------ READING TEXT ------

Here are my collection of the most important points I found from How the two flavors of Windows 8 will be different and Building Windows for the ARM processor architecture articles.
Windows 8 ARM devices will run on ARM processors from Texas Instruments, Qualcomm, and Nvidia, all running the same Windows OS binaries. WOA PCs use hardware support for offloading specific work from the main processor to integrated hardware subsystems to improve performance and battery life. ARM SoCs for WOA have DirectX capable GPUs (DX) for accelerated graphics in Internet Explorer 10, in the user interface of Windows, and in Metro style apps. WOA PCs are still under development, and thee goal is for PC makers to ship them the same time as PCs designed for Windows 8 on x86/64.
Windows 8 on ARM will not run traditional Windows 7 stuff (WIN32 x86 applications) because the processor is completely different and WOA will not support any type of virtualization or emulation. WOA does not support running, emulating, or porting existing x86/64 desktop apps.
Labeling to “avoid confusion”: When a consumer buys a Windows on ARM PC, it will be “clearly labeled and branded” so as to avoid potential confusion with Windows 8 on x86/64. Device makers work with ARM partners to create a device that is “strictly paired with a specific set of software (and sometimes vice versa), and consumers purchase this complete package, which is then serviced and updated through a single pipeline.”
Windows on ARM devices don’t turn off: You don’t turn off a WOA PC, according to Sinofsky. WOA PCs will not have the traditional hibernate and sleep options. Instead, WOA PCs always operate in the Connected Standby power mode, similar to the way you use a mobile phone today. Read Engineering Windows 8 for mobile networks for more details.

------

▶ _PROBLEMS TO SOLVE_
a) Reproduce the stretch of the Windows 8 on ARM text from "Windows 8 ARM" through "x86/64 desktop apps.".
b) Write the next part of the Windows 8 on ARM text, picking up after its final sentence.

------ GIVEN DATA ------

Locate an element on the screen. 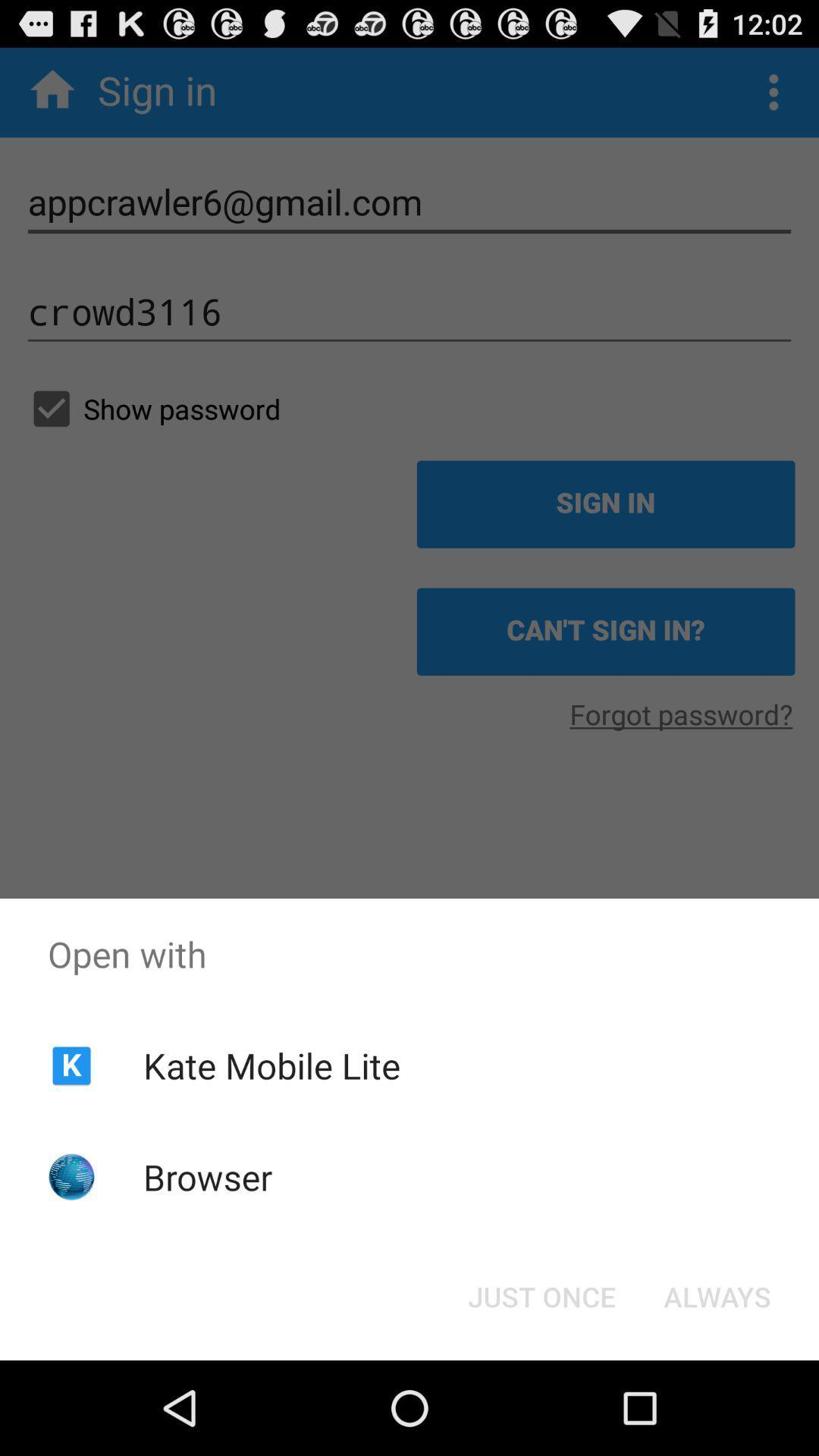 The width and height of the screenshot is (819, 1456). kate mobile lite item is located at coordinates (271, 1065).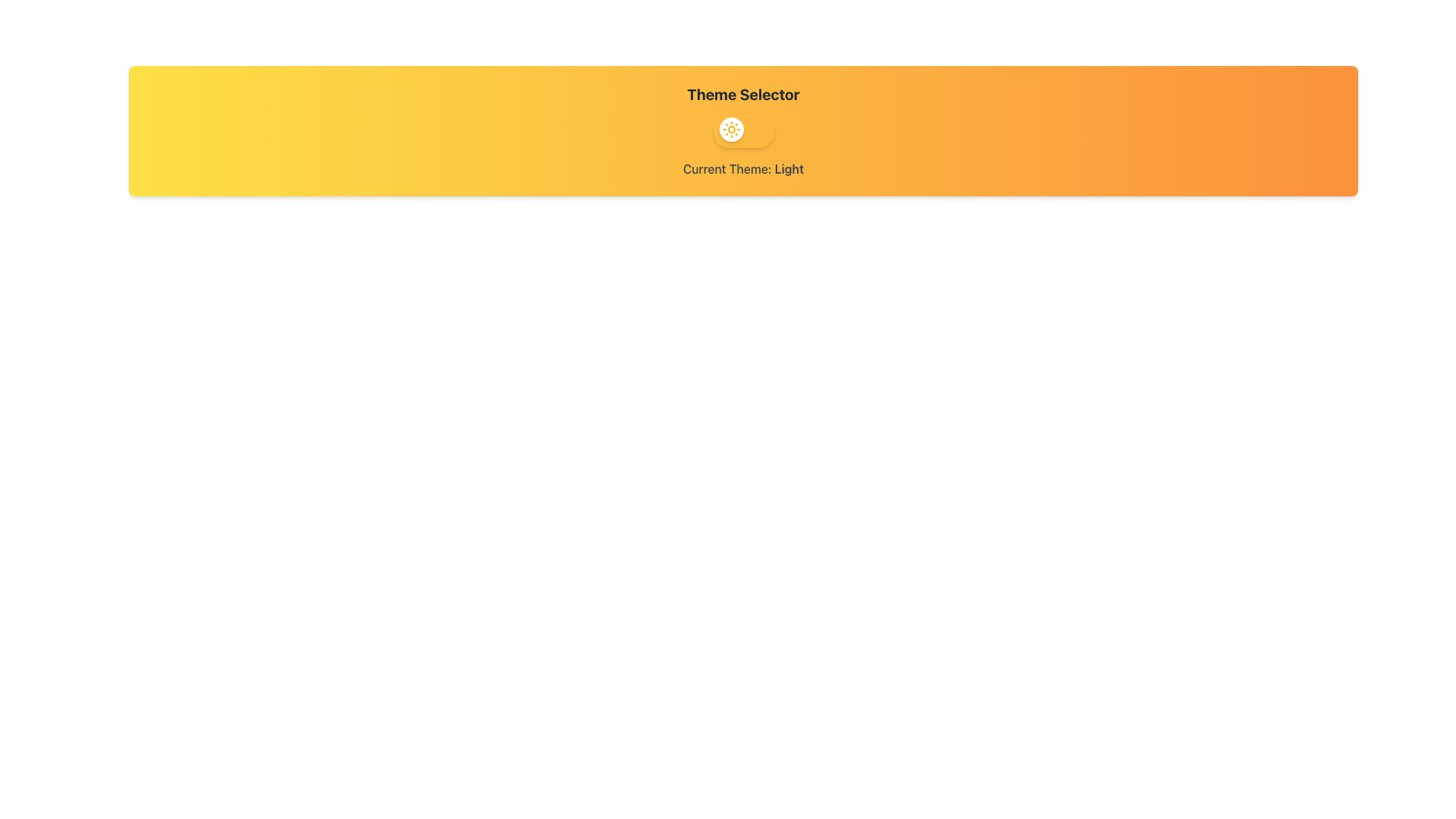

------

▶ _SOLVED PROBLEMS_
a)
Windows 8 ARM devices will run on ARM processors from Texas Instruments, Qualcomm, and Nvidia, all running the same Windows OS binaries. WOA PCs use hardware support for offloading specific work from the main processor to integrated hardware subsystems to improve performance and battery life. ARM SoCs for WOA have DirectX capable GPUs (DX) for accelerated graphics in Internet Explorer 10, in the user interface of Windows, and in Metro style apps. WOA PCs are still under development, and thee goal is for PC makers to ship them the same time as PCs designed for Windows 8 on x86/64.
Windows 8 on ARM will not run traditional Windows 7 stuff (WIN32 x86 applications) because the processor is completely different and WOA will not support any type of virtualization or emulation. WOA does not support running, emulating, or porting existing x86/64 desktop apps.

b)
WOA supports the Windows desktop experience including File Explorer, Internet Explorer 10 for the desktop. Out of the box Windows on should ARM will feel like Windows 8 on x86/64. Sign in, app launching, Internet Explorer 10, peripherals, the Windows desktop and Windows Store access are the same. You will have access to the intrinsic capabilities of Windows desktop with tools like Windows File Explorer and desktop Internet Explorer if you want to use your mobile device in this way. Or you can use the Metro style desktop and Metro style apps (like what you see on Windows phone smartphones) if you like that more.
Metro style apps in the Windows Store can support both WOA and Windows 8 on x86/64. Developers wishing to target WOA do so by writing applications for the WinRT (Windows APIs for building Metro style apps) using the new Visual Studio 11 tools in a variety of languages, including C#/VB/XAML and Jscript/ HTML5.
Together talking on launching Windows 8 Microsoft also talks about new Windows Mobile Phone 8 and it’s integration with Windows 8. Windows Phone 8 Detailed article gives some details what integration with Windows 8 means. Windows Phone 8 won’t just share a UI with the next-generation desktop and tablet OS, apparently: it will use many of the same components as Windows 8, allowing developers to “reuse most of their code” when porting an app from desktop to phone. The kernel, networking stacks, security, and multimedia support as areas of heavy overlap.
Windows Phone 8 is the version of the platform currently being referred to by codename “Apollo” (the one scheduled for deployment after the upcoming Tango update). Microsoft insider Paul Thurrott has published a post confirming many of the details.